Proteomic and metabolic characterization of a Candida albicans mutant resistant to the antimicrobial peptide MUC7 12-mer

Department of Oral Biology, University at Buffalo, the State University of New York, Buffalo, NY 14214, USA.
FEMS Immunology & Medical Microbiology (Impact Factor: 3.08). 09/2008; 54(1):80-91. DOI: 10.1111/j.1574-695X.2008.00450.x
Source: PubMed


MUC7 12-mer is a cationic peptide derived from the N-terminal portion of human mucin MUC7, exhibiting potent antibacterial and antifungal properties. To advance our knowledge regarding the mechanisms of action of MUC7 peptide against an opportunistic fungal pathogen Candida albicans, we sought to develop and characterize mutant(s) resistant to this peptide.
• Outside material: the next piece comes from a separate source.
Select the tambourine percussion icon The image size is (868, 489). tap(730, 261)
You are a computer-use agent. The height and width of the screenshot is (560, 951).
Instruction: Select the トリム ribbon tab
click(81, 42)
One of the selected mutants, designated #37, was much less susceptible to the MUC7 12-mer in a killing assay than the parental strain (ED(50)>40 vs. c. 6 microM, respectively). Difference gel electrophoresis (DIGE) analysis of the mutant revealed elevation of several glycolytic enzymes. The mutant also exhibited lowered ATP contents along with a relatively lower rate of oxygen consumption, as well as inability to grow on nonfermentable carbon sources. These properties are likely to be associated with changes in metabolic regulation, rather than lack of functional mitochondria, as determined by rhodamine 123 staining. Analysis of interaction between fluorescently labeled peptide and cells of both strains revealed that resistance of the mutant #37 is associated with changes in the process of transition between surface-bound state of the peptide to its internalization marking cell death.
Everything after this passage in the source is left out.